--- START OF SOURCE ---

The train from Florence passed over the Tuscan countryside and crossed a causeway onto the island of Venice.

We gathered our suitcases and stepped from the station directly onto the square where the
‘vaporetto’ or water taxi, stops.

Crowds of people disembarking and embarking these boats did not make it an easy task with suitcases in tow,  but we boarded and rode to the S. Zaccaria stop next to St. Mark’s Square.

Our accomodation was directly across the promenade, the Hotel Paganelli.  What a location -  200 yards from the Grand Canal and a short two-bridges walk from the Piazza di S. Marco -  St. Mark’s Square. We learned that this hotel often is fully booked over a year in advance!

Venice is a 1,500 year old city set in a lagoon located at the northern end of the Adriatic Sea. The city is a car-motorcycle-scooter-free medieval warren of 2,000 narrow alleys/streets on over 100 islands connected by 400 bridges. At one point during the Middle Ages, Venice was the premier trading and cultural center of Europe.

After arranging ourselves in our small room, we went out into Venice, first to St. Zaccaria Church and then for a short walk through narrow streets to St. Mark’s Square - the largest, most well known and impressive piazza in Venice.

The pigeons!  There are 1000’s of them! They are everywhere, with the largest number concentrated in the middle of the square under and on the tourists milling there.  Tourists can purchase small packets of bird seed from vendors which attracts hordes of the creatures. The birds land on the pavement, on arms and hands, on shoulders and heads. It’s almost surreal. And they whiz by so close that you can feel the air shudder from their wing movements. We were told that the City of Venice has begun to put birth control agents into the bird seed in an effort to control the incredible numbers of these birds.

--- END OF SOURCE ---

▶ [WRITTEN TASKS]
**1.** Return the part of the Venice travel account starting with "We gathered our" and going on through "year in advance!", copied word for word.
**2.** Resume the Venice travel account after its last sentence.
The data after this point come from a separate source.

--- START OF MATERIAL PROVIDED ---

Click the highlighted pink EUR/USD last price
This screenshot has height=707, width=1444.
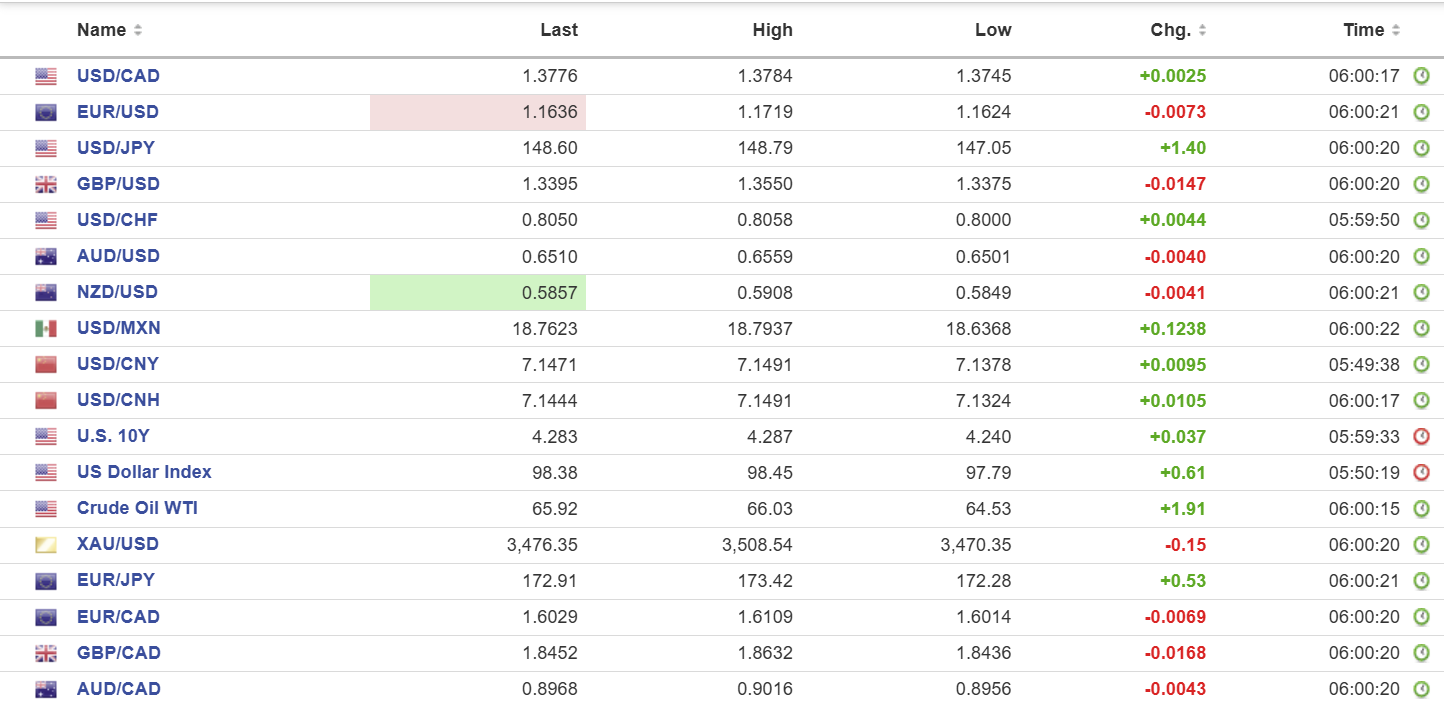point(478,112)
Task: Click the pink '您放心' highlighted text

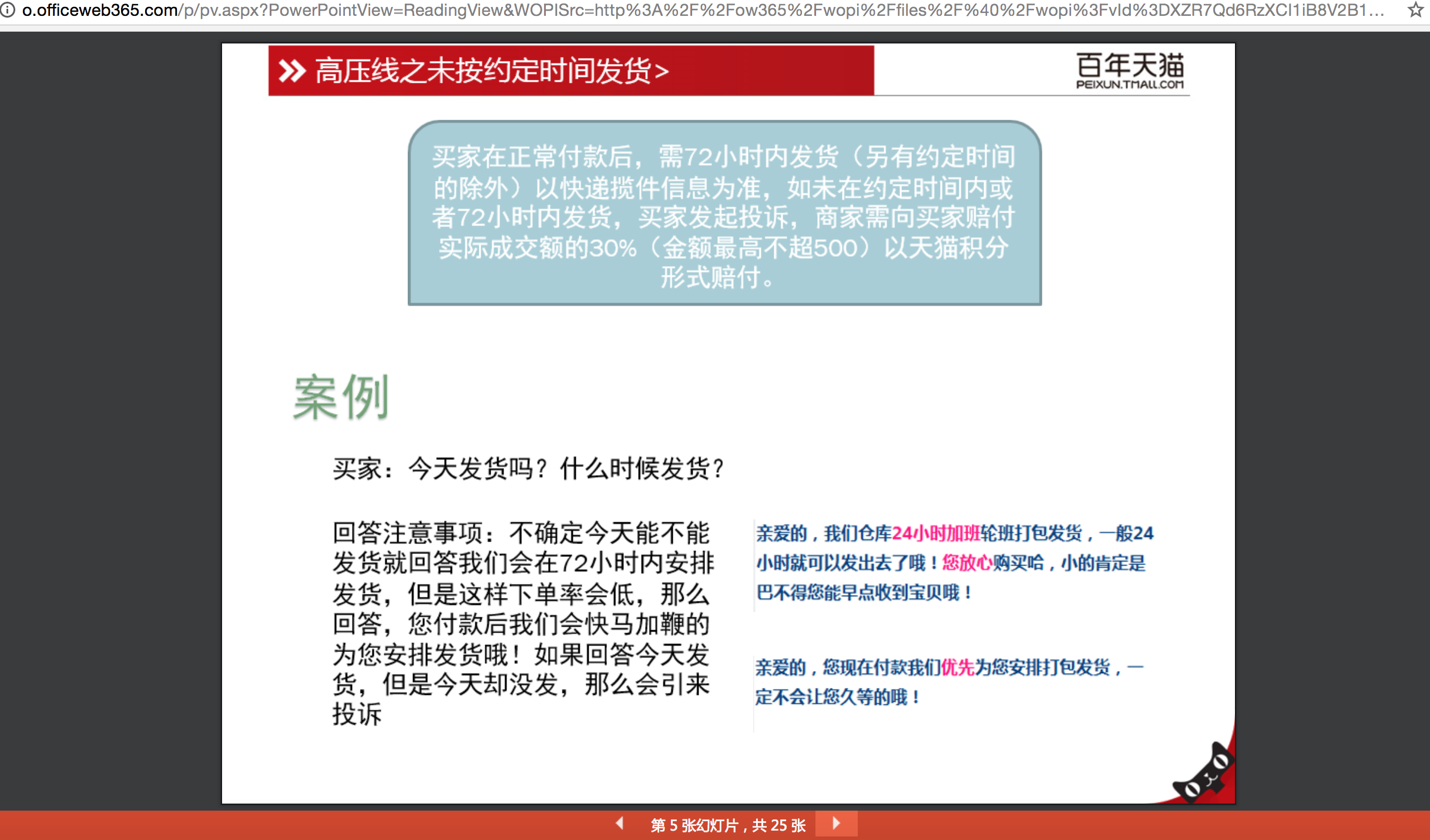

--- END OF MATERIAL PROVIDED ---

▶ [RESULTS FOR EACH TASK]
**1.**
We gathered our suitcases and stepped from the station directly onto the square where the
‘vaporetto’ or water taxi, stops.

Crowds of people disembarking and embarking these boats did not make it an easy task with suitcases in tow,  but we boarded and rode to the S. Zaccaria stop next to St. Mark’s Square.

Our accomodation was directly across the promenade, the Hotel Paganelli.  What a location -  200 yards from the Grand Canal and a short two-bridges walk from the Piazza di S. Marco -  St. Mark’s Square. We learned that this hotel often is fully booked over a year in advance!

**2.**
 

We walked about St. Mark’s Square stopping to listen to the four orchestras that take turns playing for the tourist crowd and thought about having a cup of coffee at Florian, where the first coffee was served in Italy, but shied awayfrom the €6 or $9 price tag!!

We walked the narrow streets around the Square until we found ourselves at a small park by the waterfront where we rested and ‘people watched.’ There are few of these parks in Venice   It’s virtually all paved streets, buildings, and canals linked to each other and the lagoon. We strolled back to our hotel along the waterfront enjoying the sights of the gondolas, water taxis darting in and out of canals, vaporettos and commercial crafts plying the waterway -  all against the background of several of the other islands of Venice.

After dinner we strolled, again, into St. Mark’s Square and enjoyed the classical music of the restaurant bands. The music was broken by the sound of the two large automated bronze Moors, located on the top of one of the buildings, striking the bronze bell at 10 p.m.  Then a short walk back to the hotel enjoying the lights of the islands reflecting off the lagoon with the taxis and gondolas at their moorings along the shore.

 

 

 

After breakfast at the hotel we walked to St. Mark’s Square to purchase entrance tickets to the Doge’s Palace. The building always has very long lines and we had read that one could purchase a “museum card’ which would allow entry to several of the buildings around the square and by-pass the lines. We couldn’t find the place to buy the passes so we decided to sightsee.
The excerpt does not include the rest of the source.